* Your task
Line by line, print the records exactly as they are, dropping the pictures.

Start of Material supplied

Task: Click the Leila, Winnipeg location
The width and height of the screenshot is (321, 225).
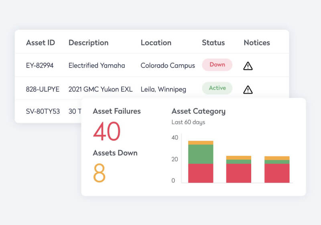Action: point(163,89)
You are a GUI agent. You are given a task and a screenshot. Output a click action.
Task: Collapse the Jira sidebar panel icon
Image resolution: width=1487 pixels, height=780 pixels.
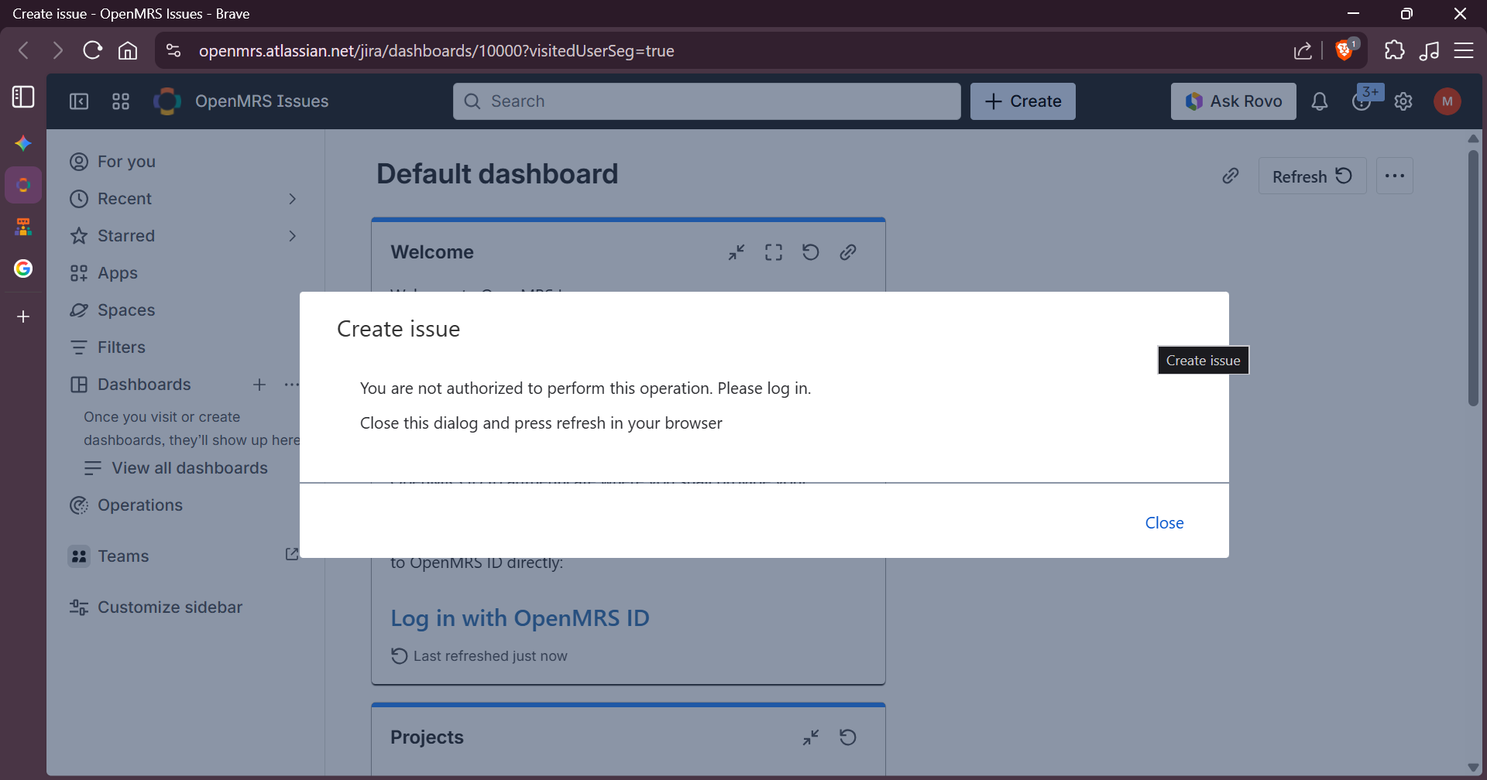pos(79,101)
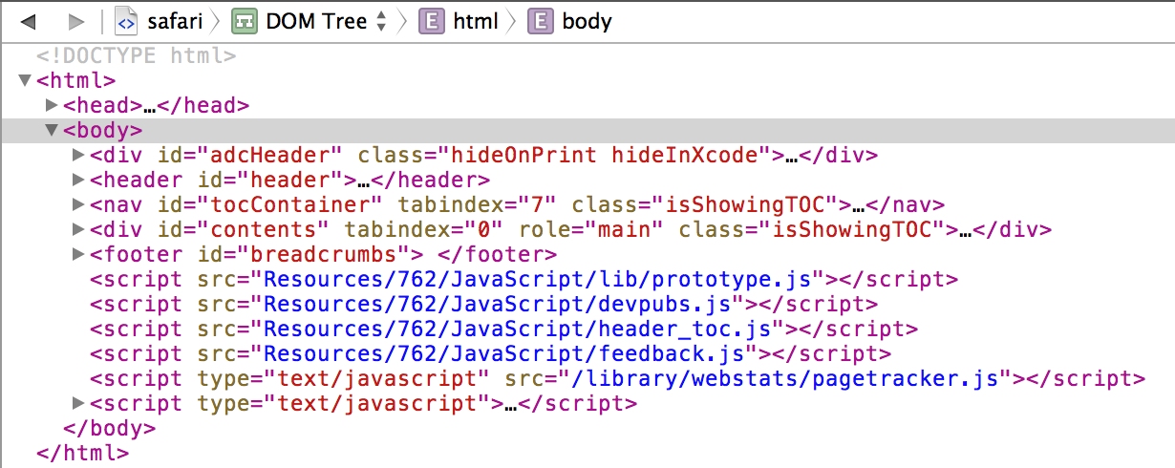Viewport: 1175px width, 468px height.
Task: Open the prototype.js script link
Action: pyautogui.click(x=543, y=280)
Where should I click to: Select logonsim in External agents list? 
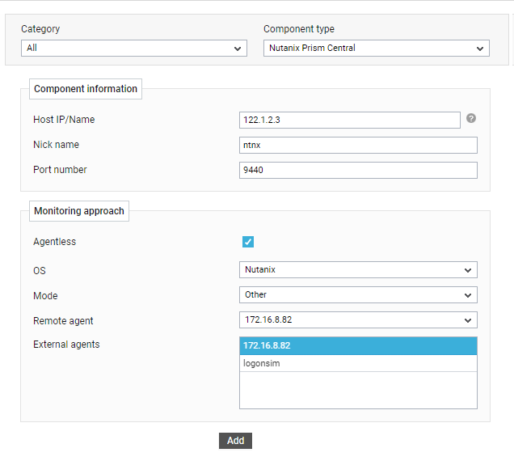click(358, 363)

End of Material supplied

* Result
Task: Click the Leila, Winnipeg location
The width and height of the screenshot is (321, 225).
Action: point(163,89)
You are a GUI agent. You are given a task and a screenshot. Output a click action.
Task: Collapse the Jira sidebar panel icon
Image resolution: width=1487 pixels, height=780 pixels.
pos(79,101)
Viewport: 1175px width, 468px height.
Task: Open the prototype.js script link
Action: pyautogui.click(x=543, y=280)
Where should I click to: Select logonsim in External agents list? 
click(358, 363)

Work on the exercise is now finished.